[[ Entries shown open ]]
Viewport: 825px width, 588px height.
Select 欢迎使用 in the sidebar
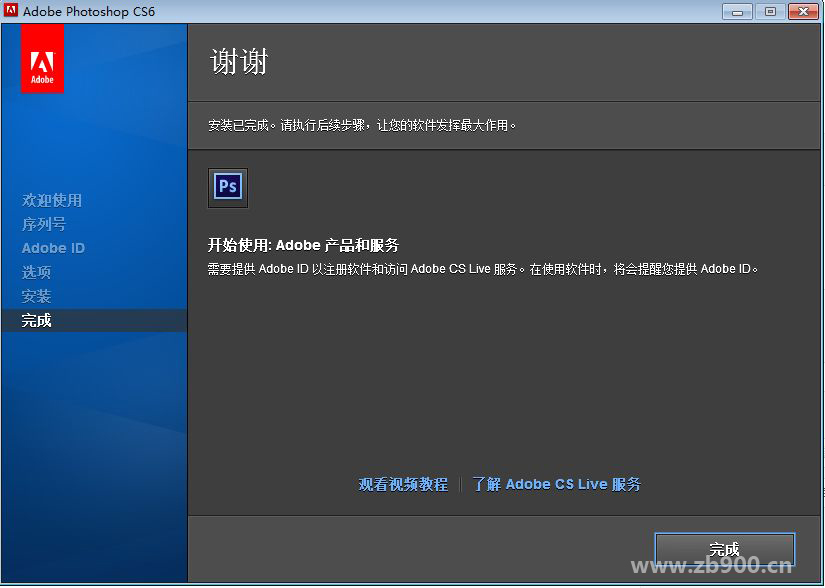pos(51,200)
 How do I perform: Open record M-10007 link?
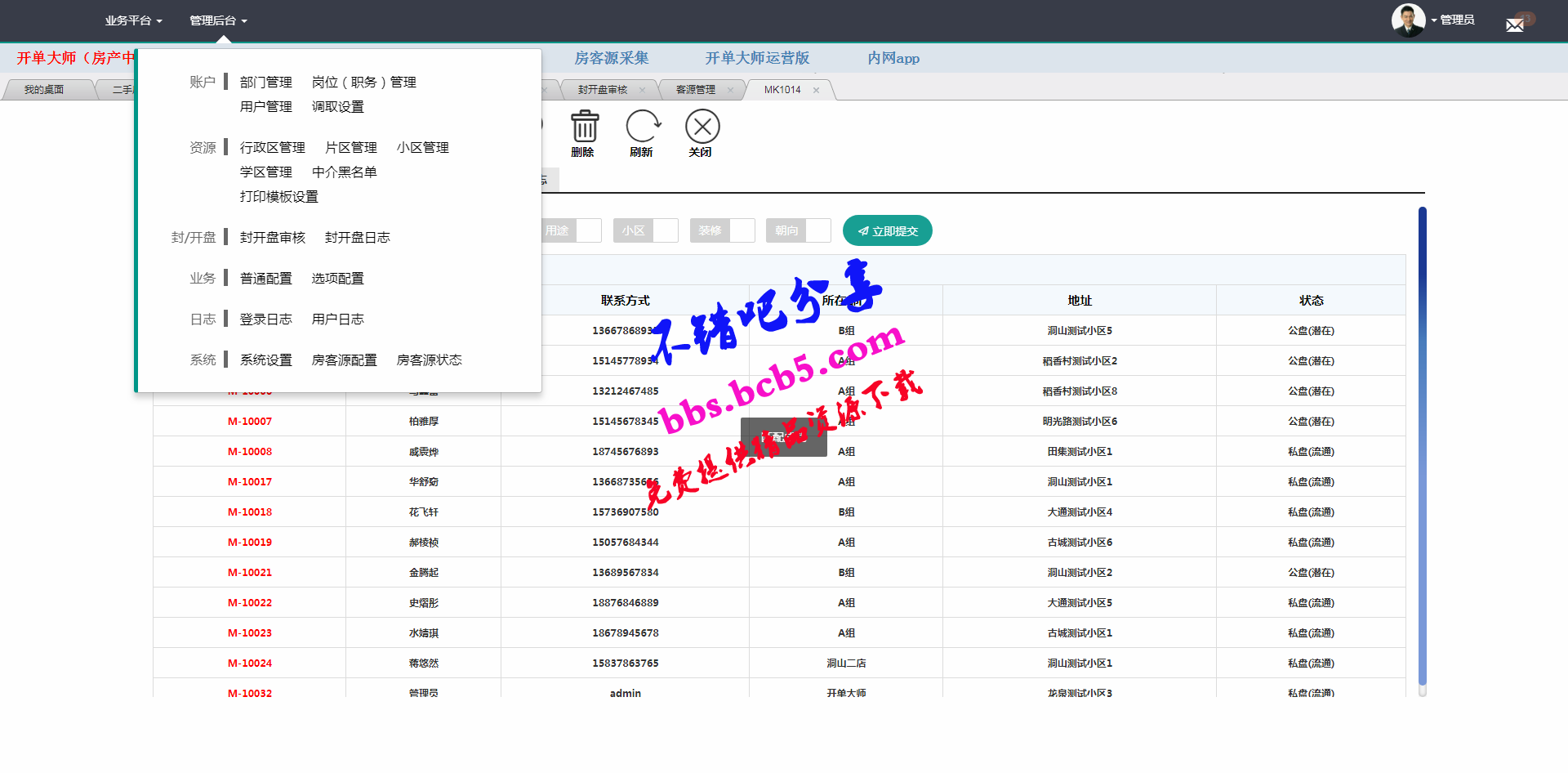[x=250, y=422]
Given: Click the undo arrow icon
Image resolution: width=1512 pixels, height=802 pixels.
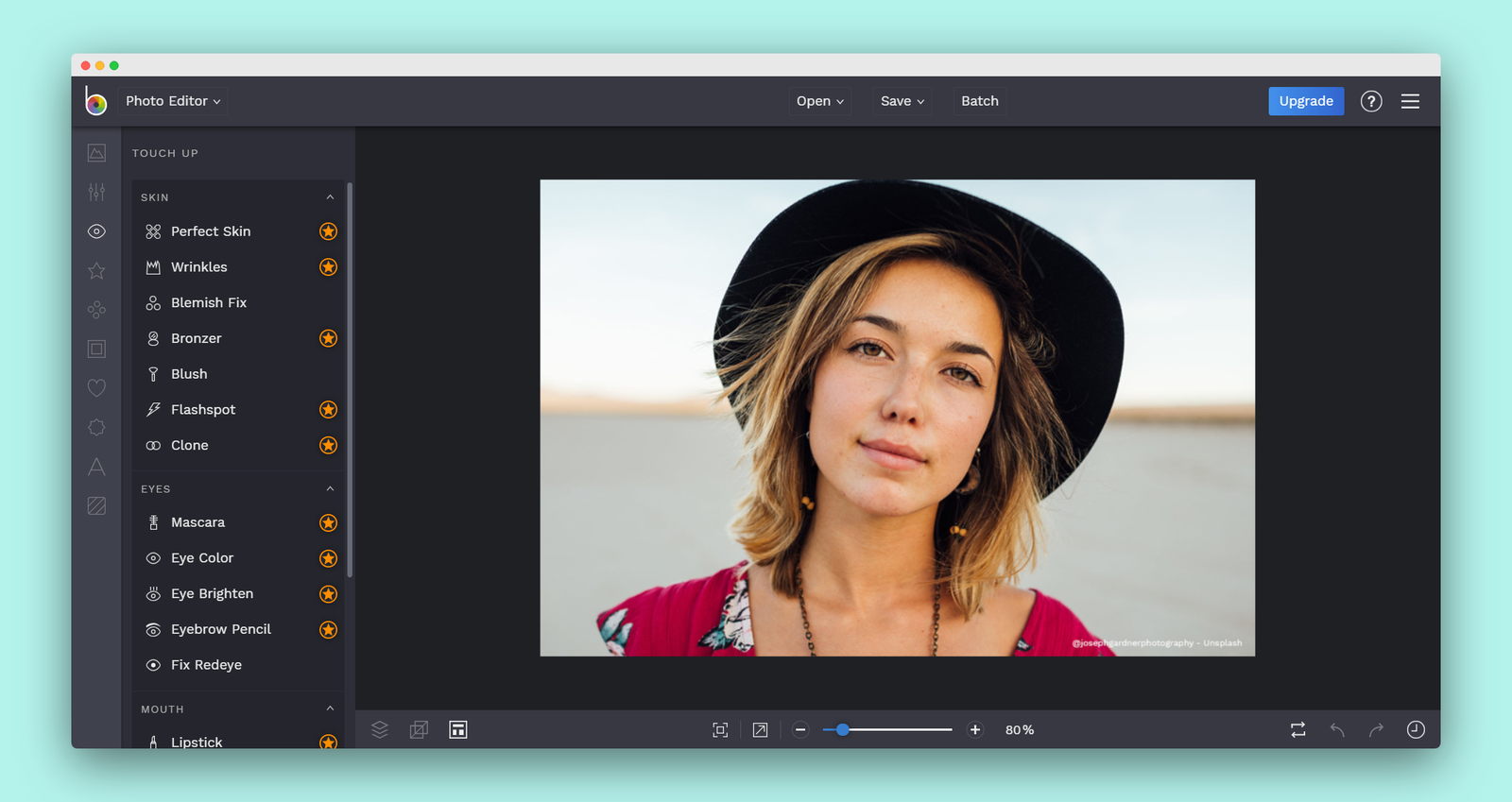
[[ Entries shown closed ]]
* [Problem to solve] Where an entry contains an image, skip the image; repeat everything else exactly.

* [Written response]
Viewport: 825px width, 588px height.
Select 欢迎使用 in the sidebar
pos(51,200)
 How do I perform: Open record M-10007 link?
[x=250, y=422]
Given: Click the undo arrow icon
Image resolution: width=1512 pixels, height=802 pixels.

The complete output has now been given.